======== Given information

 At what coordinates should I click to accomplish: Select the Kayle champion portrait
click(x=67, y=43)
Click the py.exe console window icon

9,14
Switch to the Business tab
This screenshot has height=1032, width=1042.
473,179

================

▸ The task
The records above are to be given again in full, word for word.

▸ Answer to this exercise
 At what coordinates should I click to accomplish: Select the Kayle champion portrait
click(x=67, y=43)
Click the py.exe console window icon

9,14
Switch to the Business tab
This screenshot has height=1032, width=1042.
473,179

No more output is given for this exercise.